--- KUTIPAN UNTUK DIBACA ---
Menurut hukum adat yang
berlaku sekarang ini tidak terdapat keseragaman mengenai imbangan besarnya
bagian pemilik pada satu pihak dan para nelayan penggarap serta penggarap
tambak pada lain fihak. Perbedaan itu disebabkan selain oleh imbangan antara
banyaknya nelayan penggarap dan penggarap tambak pada satu fihak serta
kapal/perahu, dan tambak akan dibagi hasilkan pada lain fihak, juga oleh
rupa-rupa faktor lainnya Diantaranya ialah penentuan tentang biaya-biaya apa
saja menjadi beban bersama dan apa yang dipikul oleh mereka masing-masing.
Mengenai perikanan darat di tambak letak, luas keadaan kesuburan tambaknya serta
jenis ikan yang dihasilkan merupakan faktor pula yang menentukan imbangan
bagian yang dimaksudkan itu. Jika tambaknya subur, maka bagian pemiliknya lebih
besar dari pada bagian pemilik tambak yang kurang subur. Mengenai perikanan
laut, macam kapal,,perahu dan alat-alat serta cara-cara penangkapan yang
dipergunakan merupakan pula faktor yang turut menentukan besarnya imbangan itu.
Bagian seorang pemilik kapal motor misalnya, adalah lebih besar imbangan
persentasinya. jika dibandingkan dengan bagian seorang pemilik perahu layar.
Hal itu disebabkan karena biaya eksploitasi yang harus dikeluarkan oleh pemilik
motor itu lebih besar, lagipula hasil penangkapan seluruhnya lebih besar,
hingga biarpun imbangan persentasi bagi para nelayan penggarap lebih kecil, tetapi
hasil yang diterima sebenarnya oleh mereka masing-masing adalah lebih besar
jika dibandingkan dengan hasil para nelayan penggarap yang mempergunakan
kapal/perahu layar.
--- CUPLIKAN DATA ---
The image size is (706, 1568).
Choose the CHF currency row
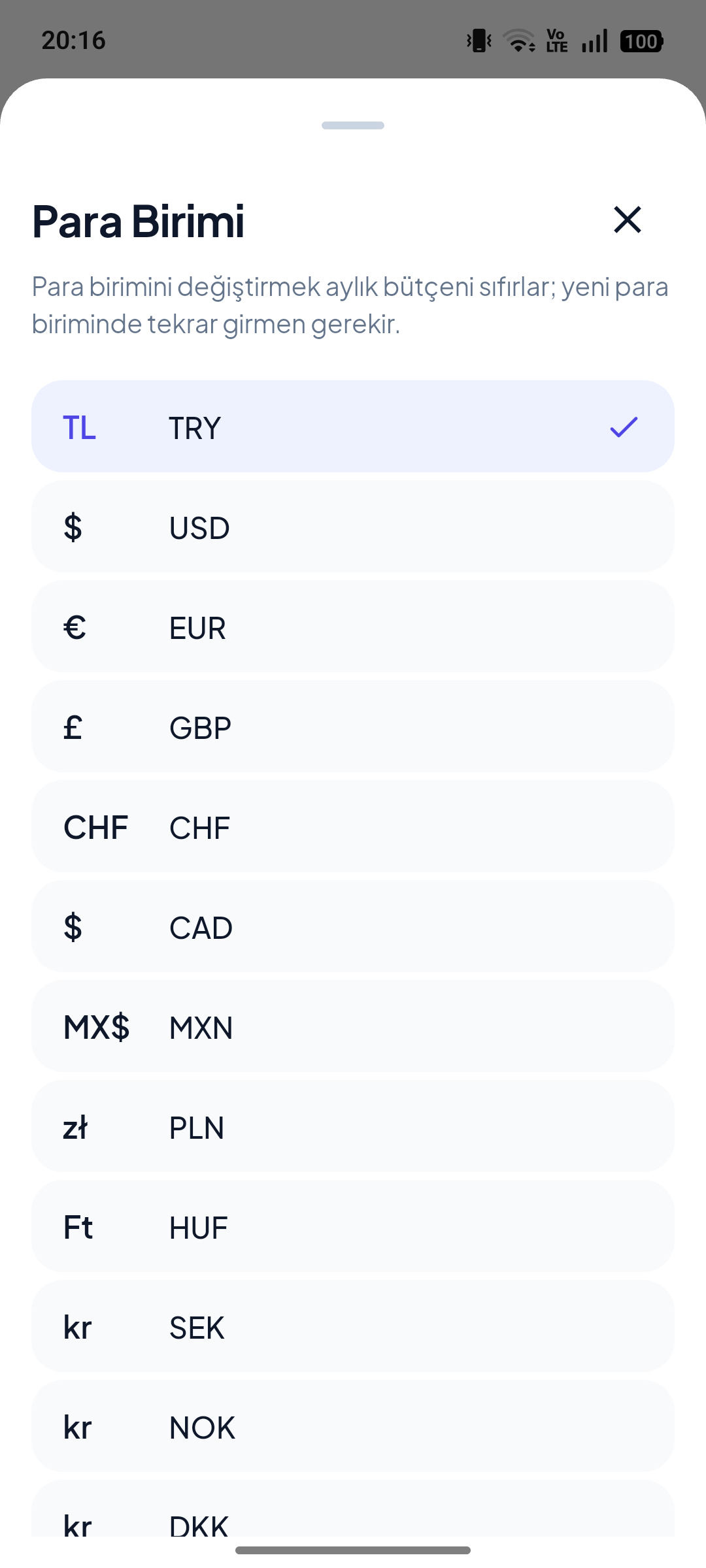click(x=353, y=826)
---
**ISI TUGAS:**
Kembalikan seluruh teks tentang bagi hasil perikanan tanpa mengubah satu kata pun. Daftar di atas tidak berperan apa pun di sini.

**JAWABAN BENAR:**
Menurut hukum adat yang
berlaku sekarang ini tidak terdapat keseragaman mengenai imbangan besarnya
bagian pemilik pada satu pihak dan para nelayan penggarap serta penggarap
tambak pada lain fihak. Perbedaan itu disebabkan selain oleh imbangan antara
banyaknya nelayan penggarap dan penggarap tambak pada satu fihak serta
kapal/perahu, dan tambak akan dibagi hasilkan pada lain fihak, juga oleh
rupa-rupa faktor lainnya Diantaranya ialah penentuan tentang biaya-biaya apa
saja menjadi beban bersama dan apa yang dipikul oleh mereka masing-masing.
Mengenai perikanan darat di tambak letak, luas keadaan kesuburan tambaknya serta
jenis ikan yang dihasilkan merupakan faktor pula yang menentukan imbangan
bagian yang dimaksudkan itu. Jika tambaknya subur, maka bagian pemiliknya lebih
besar dari pada bagian pemilik tambak yang kurang subur. Mengenai perikanan
laut, macam kapal,,perahu dan alat-alat serta cara-cara penangkapan yang
dipergunakan merupakan pula faktor yang turut menentukan besarnya imbangan itu.
Bagian seorang pemilik kapal motor misalnya, adalah lebih besar imbangan
persentasinya. jika dibandingkan dengan bagian seorang pemilik perahu layar.
Hal itu disebabkan karena biaya eksploitasi yang harus dikeluarkan oleh pemilik
motor itu lebih besar, lagipula hasil penangkapan seluruhnya lebih besar,
hingga biarpun imbangan persentasi bagi para nelayan penggarap lebih kecil, tetapi
hasil yang diterima sebenarnya oleh mereka masing-masing adalah lebih besar
jika dibandingkan dengan hasil para nelayan penggarap yang mempergunakan
kapal/perahu layar.